TASK INPUT:
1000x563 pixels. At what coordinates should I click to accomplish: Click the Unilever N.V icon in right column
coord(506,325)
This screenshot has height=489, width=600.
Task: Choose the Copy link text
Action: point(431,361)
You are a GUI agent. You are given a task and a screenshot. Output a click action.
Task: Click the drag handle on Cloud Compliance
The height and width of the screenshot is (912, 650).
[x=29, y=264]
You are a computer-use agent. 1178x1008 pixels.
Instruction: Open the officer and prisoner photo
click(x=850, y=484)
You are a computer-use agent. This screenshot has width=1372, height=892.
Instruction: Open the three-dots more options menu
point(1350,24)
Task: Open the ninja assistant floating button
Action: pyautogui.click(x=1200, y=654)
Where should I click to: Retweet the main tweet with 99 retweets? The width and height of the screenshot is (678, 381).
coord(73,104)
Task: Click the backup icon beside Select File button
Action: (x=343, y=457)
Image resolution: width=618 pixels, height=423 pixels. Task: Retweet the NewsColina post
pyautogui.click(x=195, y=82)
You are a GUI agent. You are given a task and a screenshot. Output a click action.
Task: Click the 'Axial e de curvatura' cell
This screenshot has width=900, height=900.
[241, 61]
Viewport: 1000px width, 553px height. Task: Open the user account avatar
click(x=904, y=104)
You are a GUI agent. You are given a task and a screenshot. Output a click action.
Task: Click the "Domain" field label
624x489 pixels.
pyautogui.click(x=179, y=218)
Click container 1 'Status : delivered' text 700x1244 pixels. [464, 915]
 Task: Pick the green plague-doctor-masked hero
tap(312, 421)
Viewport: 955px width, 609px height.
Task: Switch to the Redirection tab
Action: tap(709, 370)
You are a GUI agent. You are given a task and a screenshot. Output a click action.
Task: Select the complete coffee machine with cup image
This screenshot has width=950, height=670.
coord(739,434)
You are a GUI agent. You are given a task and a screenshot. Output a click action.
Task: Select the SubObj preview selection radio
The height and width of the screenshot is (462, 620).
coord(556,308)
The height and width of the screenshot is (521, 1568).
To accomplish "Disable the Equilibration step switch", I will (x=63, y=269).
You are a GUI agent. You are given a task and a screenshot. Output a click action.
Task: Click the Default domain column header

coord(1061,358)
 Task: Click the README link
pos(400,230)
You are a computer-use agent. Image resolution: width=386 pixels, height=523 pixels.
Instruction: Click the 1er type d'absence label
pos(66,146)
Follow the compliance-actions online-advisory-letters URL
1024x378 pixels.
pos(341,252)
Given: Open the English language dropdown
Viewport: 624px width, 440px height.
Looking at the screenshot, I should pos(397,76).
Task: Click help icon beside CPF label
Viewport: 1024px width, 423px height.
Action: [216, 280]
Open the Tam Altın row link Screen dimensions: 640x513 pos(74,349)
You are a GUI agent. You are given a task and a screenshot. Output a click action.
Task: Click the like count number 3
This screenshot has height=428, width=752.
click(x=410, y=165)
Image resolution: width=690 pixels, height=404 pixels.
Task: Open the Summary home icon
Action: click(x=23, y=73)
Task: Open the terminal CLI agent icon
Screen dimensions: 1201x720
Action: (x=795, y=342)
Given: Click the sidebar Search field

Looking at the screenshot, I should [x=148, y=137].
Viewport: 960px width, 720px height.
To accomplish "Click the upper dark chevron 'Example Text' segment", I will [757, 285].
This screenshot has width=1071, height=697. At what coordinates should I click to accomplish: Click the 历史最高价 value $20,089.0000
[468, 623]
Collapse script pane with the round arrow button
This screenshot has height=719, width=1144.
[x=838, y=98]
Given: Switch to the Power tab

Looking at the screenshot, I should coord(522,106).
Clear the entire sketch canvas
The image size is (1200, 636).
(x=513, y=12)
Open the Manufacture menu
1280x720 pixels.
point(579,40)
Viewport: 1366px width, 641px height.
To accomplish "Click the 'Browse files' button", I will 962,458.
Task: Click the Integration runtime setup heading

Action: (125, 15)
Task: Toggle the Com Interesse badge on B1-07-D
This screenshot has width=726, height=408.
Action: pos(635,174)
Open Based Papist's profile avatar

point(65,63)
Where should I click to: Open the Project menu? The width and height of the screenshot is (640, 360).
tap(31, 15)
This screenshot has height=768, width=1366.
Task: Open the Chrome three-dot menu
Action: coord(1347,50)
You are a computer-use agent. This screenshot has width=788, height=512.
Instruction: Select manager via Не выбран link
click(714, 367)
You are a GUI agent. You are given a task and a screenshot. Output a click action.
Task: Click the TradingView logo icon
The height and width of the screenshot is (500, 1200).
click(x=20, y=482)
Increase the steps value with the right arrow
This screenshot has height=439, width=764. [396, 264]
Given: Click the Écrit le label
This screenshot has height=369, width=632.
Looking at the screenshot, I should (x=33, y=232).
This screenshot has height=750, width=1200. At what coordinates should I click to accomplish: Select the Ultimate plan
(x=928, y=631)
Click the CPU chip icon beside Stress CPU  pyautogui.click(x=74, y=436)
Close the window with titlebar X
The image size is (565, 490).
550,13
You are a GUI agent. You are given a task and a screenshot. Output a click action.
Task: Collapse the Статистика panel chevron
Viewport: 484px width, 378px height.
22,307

DIRECTIONS FOR THIS TASK: Show the lines above that include "Collapse".

EXERCISE RESPONSE:
Collapse script pane with the round arrow button
Task: Collapse the Статистика panel chevron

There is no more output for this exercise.